Work to complete -
Exact repetition of every record is required.

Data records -
****

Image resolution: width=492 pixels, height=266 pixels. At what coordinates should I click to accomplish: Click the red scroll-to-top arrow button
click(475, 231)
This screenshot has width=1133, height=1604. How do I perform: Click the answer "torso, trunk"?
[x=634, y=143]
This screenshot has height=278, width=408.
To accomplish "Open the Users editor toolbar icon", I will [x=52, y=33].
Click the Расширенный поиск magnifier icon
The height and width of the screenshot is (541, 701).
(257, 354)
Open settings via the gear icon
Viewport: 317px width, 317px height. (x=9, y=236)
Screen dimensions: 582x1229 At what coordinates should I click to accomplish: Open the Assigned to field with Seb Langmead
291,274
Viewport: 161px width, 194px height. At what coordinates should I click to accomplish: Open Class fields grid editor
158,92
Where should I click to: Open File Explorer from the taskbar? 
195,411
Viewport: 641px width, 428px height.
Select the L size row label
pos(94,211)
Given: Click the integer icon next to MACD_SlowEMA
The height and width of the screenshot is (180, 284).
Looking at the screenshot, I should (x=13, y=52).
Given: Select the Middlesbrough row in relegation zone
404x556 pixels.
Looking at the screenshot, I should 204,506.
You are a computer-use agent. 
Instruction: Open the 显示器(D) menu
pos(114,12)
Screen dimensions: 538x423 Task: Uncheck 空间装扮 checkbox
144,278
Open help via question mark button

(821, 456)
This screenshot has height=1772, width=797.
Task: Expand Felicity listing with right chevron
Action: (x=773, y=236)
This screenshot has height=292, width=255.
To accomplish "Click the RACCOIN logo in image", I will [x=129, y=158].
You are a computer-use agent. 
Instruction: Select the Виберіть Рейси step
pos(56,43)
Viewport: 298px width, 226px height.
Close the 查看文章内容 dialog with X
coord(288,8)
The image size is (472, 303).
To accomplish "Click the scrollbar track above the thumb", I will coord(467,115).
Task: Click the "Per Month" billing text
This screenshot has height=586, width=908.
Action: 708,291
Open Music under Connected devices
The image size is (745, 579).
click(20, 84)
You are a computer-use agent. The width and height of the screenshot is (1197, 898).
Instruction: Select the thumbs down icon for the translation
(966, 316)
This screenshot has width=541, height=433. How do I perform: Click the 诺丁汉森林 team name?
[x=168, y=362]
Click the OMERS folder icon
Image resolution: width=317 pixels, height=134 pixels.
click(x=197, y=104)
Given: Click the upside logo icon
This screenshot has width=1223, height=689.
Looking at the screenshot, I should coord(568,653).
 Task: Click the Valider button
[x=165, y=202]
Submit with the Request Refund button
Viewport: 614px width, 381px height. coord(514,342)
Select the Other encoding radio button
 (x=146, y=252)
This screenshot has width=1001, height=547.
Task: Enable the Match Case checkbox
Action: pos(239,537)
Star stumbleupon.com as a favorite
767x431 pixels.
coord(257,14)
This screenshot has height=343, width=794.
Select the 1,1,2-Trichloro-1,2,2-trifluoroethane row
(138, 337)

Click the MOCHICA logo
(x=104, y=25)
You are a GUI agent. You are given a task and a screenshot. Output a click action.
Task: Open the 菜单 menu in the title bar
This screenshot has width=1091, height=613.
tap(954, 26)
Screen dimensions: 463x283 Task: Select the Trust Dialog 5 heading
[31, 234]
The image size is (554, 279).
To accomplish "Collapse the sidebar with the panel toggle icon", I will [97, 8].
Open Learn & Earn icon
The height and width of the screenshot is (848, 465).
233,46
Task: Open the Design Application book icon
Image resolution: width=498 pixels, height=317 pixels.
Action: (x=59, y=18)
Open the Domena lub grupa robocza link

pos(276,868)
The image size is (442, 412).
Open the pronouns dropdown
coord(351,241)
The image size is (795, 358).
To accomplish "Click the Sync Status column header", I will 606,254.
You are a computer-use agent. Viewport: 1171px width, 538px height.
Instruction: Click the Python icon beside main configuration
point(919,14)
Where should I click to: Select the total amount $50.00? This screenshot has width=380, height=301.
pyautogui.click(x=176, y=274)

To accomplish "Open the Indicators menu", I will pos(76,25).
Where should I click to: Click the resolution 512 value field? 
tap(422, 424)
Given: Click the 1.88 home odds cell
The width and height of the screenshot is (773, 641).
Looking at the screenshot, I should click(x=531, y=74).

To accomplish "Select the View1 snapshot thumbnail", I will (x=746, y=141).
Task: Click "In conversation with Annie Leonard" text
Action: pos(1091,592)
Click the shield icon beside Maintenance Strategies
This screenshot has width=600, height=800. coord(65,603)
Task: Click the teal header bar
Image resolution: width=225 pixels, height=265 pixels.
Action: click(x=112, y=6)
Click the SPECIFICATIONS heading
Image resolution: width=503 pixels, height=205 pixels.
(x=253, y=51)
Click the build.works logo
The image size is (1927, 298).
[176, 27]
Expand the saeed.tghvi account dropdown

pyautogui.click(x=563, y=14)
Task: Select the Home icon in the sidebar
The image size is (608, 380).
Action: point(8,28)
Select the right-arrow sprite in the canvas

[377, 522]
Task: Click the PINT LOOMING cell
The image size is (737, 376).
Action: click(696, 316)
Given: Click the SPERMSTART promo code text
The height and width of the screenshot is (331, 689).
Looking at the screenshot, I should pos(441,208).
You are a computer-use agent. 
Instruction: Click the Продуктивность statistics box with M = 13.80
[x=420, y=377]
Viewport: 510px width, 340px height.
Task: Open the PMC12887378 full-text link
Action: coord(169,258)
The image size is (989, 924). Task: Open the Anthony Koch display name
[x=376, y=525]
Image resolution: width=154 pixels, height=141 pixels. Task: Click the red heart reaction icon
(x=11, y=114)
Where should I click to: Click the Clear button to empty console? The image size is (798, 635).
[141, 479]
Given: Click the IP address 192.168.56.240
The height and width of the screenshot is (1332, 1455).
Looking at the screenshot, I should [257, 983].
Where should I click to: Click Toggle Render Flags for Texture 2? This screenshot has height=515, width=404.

****

Response for this exercise -
Image resolution: width=492 pixels, height=266 pixels. At what coordinates should I click to accomplish: Click the red scroll-to-top arrow button
click(475, 231)
This screenshot has width=1133, height=1604. How do I perform: Click the answer "torso, trunk"?
[x=634, y=143]
This screenshot has height=278, width=408.
To accomplish "Open the Users editor toolbar icon", I will [x=52, y=33].
Click the Расширенный поиск magnifier icon
The height and width of the screenshot is (541, 701).
(257, 354)
Open settings via the gear icon
Viewport: 317px width, 317px height. (x=9, y=236)
Screen dimensions: 582x1229 At what coordinates should I click to accomplish: Open the Assigned to field with Seb Langmead
291,274
Viewport: 161px width, 194px height. At what coordinates should I click to accomplish: Open Class fields grid editor
158,92
Where should I click to: Open File Explorer from the taskbar? 
195,411
Viewport: 641px width, 428px height.
Select the L size row label
pos(94,211)
Given: Click the integer icon next to MACD_SlowEMA
The height and width of the screenshot is (180, 284).
Looking at the screenshot, I should (x=13, y=52).
Given: Select the Middlesbrough row in relegation zone
404x556 pixels.
Looking at the screenshot, I should 204,506.
You are a computer-use agent. 
Instruction: Open the 显示器(D) menu
pos(114,12)
Screen dimensions: 538x423 Task: Uncheck 空间装扮 checkbox
144,278
Open help via question mark button

(821, 456)
This screenshot has height=1772, width=797.
Task: Expand Felicity listing with right chevron
Action: (x=773, y=236)
This screenshot has height=292, width=255.
To accomplish "Click the RACCOIN logo in image", I will [x=129, y=158].
You are a computer-use agent. 
Instruction: Select the Виберіть Рейси step
pos(56,43)
Viewport: 298px width, 226px height.
Close the 查看文章内容 dialog with X
coord(288,8)
The image size is (472, 303).
To accomplish "Click the scrollbar track above the thumb", I will coord(467,115).
Task: Click the "Per Month" billing text
This screenshot has height=586, width=908.
Action: 708,291
Open Music under Connected devices
The image size is (745, 579).
click(20, 84)
You are a computer-use agent. The width and height of the screenshot is (1197, 898).
Instruction: Select the thumbs down icon for the translation
(966, 316)
This screenshot has width=541, height=433. How do I perform: Click the 诺丁汉森林 team name?
[x=168, y=362]
Click the OMERS folder icon
Image resolution: width=317 pixels, height=134 pixels.
click(x=197, y=104)
Given: Click the upside logo icon
This screenshot has width=1223, height=689.
Looking at the screenshot, I should coord(568,653).
 Task: Click the Valider button
[x=165, y=202]
Submit with the Request Refund button
Viewport: 614px width, 381px height. coord(514,342)
Select the Other encoding radio button
 (x=146, y=252)
This screenshot has width=1001, height=547.
Task: Enable the Match Case checkbox
Action: pos(239,537)
Star stumbleupon.com as a favorite
767x431 pixels.
coord(257,14)
This screenshot has height=343, width=794.
Select the 1,1,2-Trichloro-1,2,2-trifluoroethane row
(138, 337)

Click the MOCHICA logo
(x=104, y=25)
You are a GUI agent. You are given a task and a screenshot. Output a click action.
Task: Open the 菜单 menu in the title bar
This screenshot has width=1091, height=613.
tap(954, 26)
Screen dimensions: 463x283 Task: Select the Trust Dialog 5 heading
[31, 234]
The image size is (554, 279).
To accomplish "Collapse the sidebar with the panel toggle icon", I will [97, 8].
Open Learn & Earn icon
The height and width of the screenshot is (848, 465).
233,46
Task: Open the Design Application book icon
Image resolution: width=498 pixels, height=317 pixels.
Action: (x=59, y=18)
Open the Domena lub grupa robocza link

pos(276,868)
The image size is (442, 412).
Open the pronouns dropdown
coord(351,241)
The image size is (795, 358).
To accomplish "Click the Sync Status column header", I will 606,254.
You are a computer-use agent. Viewport: 1171px width, 538px height.
Instruction: Click the Python icon beside main configuration
point(919,14)
Where should I click to: Select the total amount $50.00? This screenshot has width=380, height=301.
pyautogui.click(x=176, y=274)

To accomplish "Open the Indicators menu", I will pos(76,25).
Where should I click to: Click the resolution 512 value field? 
tap(422, 424)
Given: Click the 1.88 home odds cell
The width and height of the screenshot is (773, 641).
Looking at the screenshot, I should click(x=531, y=74).

To accomplish "Select the View1 snapshot thumbnail", I will (x=746, y=141).
Task: Click "In conversation with Annie Leonard" text
Action: pos(1091,592)
Click the shield icon beside Maintenance Strategies
This screenshot has width=600, height=800. coord(65,603)
Task: Click the teal header bar
Image resolution: width=225 pixels, height=265 pixels.
Action: click(x=112, y=6)
Click the SPECIFICATIONS heading
Image resolution: width=503 pixels, height=205 pixels.
(x=253, y=51)
Click the build.works logo
The image size is (1927, 298).
[176, 27]
Expand the saeed.tghvi account dropdown

pyautogui.click(x=563, y=14)
Task: Select the Home icon in the sidebar
The image size is (608, 380).
Action: point(8,28)
Select the right-arrow sprite in the canvas

[377, 522]
Task: Click the PINT LOOMING cell
The image size is (737, 376).
Action: click(696, 316)
Given: Click the SPERMSTART promo code text
The height and width of the screenshot is (331, 689).
Looking at the screenshot, I should pos(441,208).
You are a computer-use agent. 
Instruction: Click the Продуктивность statistics box with M = 13.80
[x=420, y=377]
Viewport: 510px width, 340px height.
Task: Open the PMC12887378 full-text link
Action: coord(169,258)
The image size is (989, 924). Task: Open the Anthony Koch display name
[x=376, y=525]
Image resolution: width=154 pixels, height=141 pixels. Task: Click the red heart reaction icon
(x=11, y=114)
Where should I click to: Click the Clear button to empty console? The image size is (798, 635).
[141, 479]
Given: Click the IP address 192.168.56.240
The height and width of the screenshot is (1332, 1455).
Looking at the screenshot, I should [257, 983].
Where should I click to: Click Toggle Render Flags for Texture 2? This screenshot has height=515, width=404.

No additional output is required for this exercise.